La mañana de ayer desperté de un sueño en el que construí una frase que me hizo –dentro del sueño– sentir apacible y tranquilo como nunca en mucho tiempo: El día que al fin te veo estoy tan triste. En el sueño, esas palabras no las pronuncié yo sino la persona a la que he amado más profundamente en toda mi vida. Y las pronunció mientras –de manera sorprendente y paradójica– sonreía.
Desperté al instante, sin la paz y tranquilidad que experimenté en el sueño al escucharlas, pero, al mismo tiempo, sin la agitación y la zozobra que produce la verdad una vez que la has escuchado: El día que al fin te veo estoy tan triste.
Abiertos los ojos, con la tenue luz del día entrando por la ventana, hice por hacer por mi libreta de notas en la mesilla de noche para escribir esas diez palabras y recordarlas. Pero, en un acto de fe, volví a cerrarlos y las repetí diez veces en mi cabeza con los modos de un mantra para recordarlas: El día que al fin te veo estoy tan triste.
Dormí un rato más.

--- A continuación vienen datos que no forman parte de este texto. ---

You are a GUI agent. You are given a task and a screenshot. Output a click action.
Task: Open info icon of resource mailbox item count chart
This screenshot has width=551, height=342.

Y al despertar, por fin, volví a escuchar en mi memoria dos de las palabras del puñado que Gustavo me gritó hace veinte años menos un día: “¡Despierta, Tapia!”
Lo curioso es que, tras arrojarme agua a la cara y al cabello, tras verter agua en la cafetera y tres cucharadas de café molido en un filtro, hice lo que Gustavo me pidió, ordenó, hace veinte años menos un día: encendí el televisor.
Netflix estrenó un documental que esperaba, The Women and the Murderer, y mientras lo veía sin mirarlo, en mi mente deconstruía la frase que en mi sueño escuché: El día que al fin te veo estoy tan triste.
Como un condenado en la horca, justo en el momento que se abre la tablilla debajo de sus pies, sentí el golpe de la muerte misma, ese que te devuelve a tu infancia. Y recordé la lección más simple de la lengua española que se refiere a enunciar una oración y sobre la cual se sustenta su propio origen: sujeto, verbo, predicado.
Ensayé en mi mente: Los aviones se estrellan en las torres.
Sujeto, verbo, predicado.
Entonces, si el sujeto es la persona, personas, animal, animales o cosa, cosas, de la que, de las que, se dice algo, el sujeto son los aviones, el verbo es estrellar, y el predicado es lo que se dice del sujeto, las torres –un sustantivo– son, a un mismo tiempo, el sujeto y el predicado.
El día que al fin te veo estoy tan triste.
“¿Quién está triste?”, preguntaría una profesora de español en orden de hallar al sujeto de esta oración en la que no hay sujeto aparente, pero alguien diría: ‘Yo’”. “¿Y quién es yo?”, replicaría la profesora. “El sujeto”, respondería alguien más. “¿Y el verbo?” “Ver y ser”, diría una alumna. Soberbia, entonces, la profesora contraatacaría: “¿Y el predicado?” En ese instante, el más humilde sus alumnos dirá: “El día que al fin… tan triste”.
En tiempos en los que las redes sociales dictan y determinan con la soberbia de un sátrapa la extensión de los mensajes que circulan a través de Internet, una frase mínima, insulsa en apariencia, y alejada radicalmente de las tendencias artificiales creadas por los estrategas políticos y mercantiles que enseñorean al mundo, así como por esos noveles y patéticos “ficcionistas” de la realidad llamados influencers, no tendría porqué alarmar absolutamente a nadie.
Y, sin embargo, lo hizo.
Mi familia, mis amigos, algunos conocidos, ex parejas, me llamaron para preguntar por la tristeza expuesta en una frase de diez palabras colocada como un gol en el ángulo superior izquierdo por Lionel Messi en la portería de una red social. Por mi tristeza.
No voy a negarla. Pero el punto no es ese.
En una frase de diez palabras, en un sueño –y en los sueños los que sueñan son la misma persona personificando distintos papeles–, alteré de manera inconsciente el orden y la gramática en la que sujeto, verbo y predicado de una oración común se entrelazan. No era mi intención.
“¡Despierta, Tapia!”, me gritó mi querido amigo Gustavo Moheno hace veinte años menos un día en el momento mismo en que la historia del Mundo cambió para siempre.
Veinte años menos un día después, ya tengo una respuesta para él. Y también para mí:
El día que al fin te veo estoy tan triste.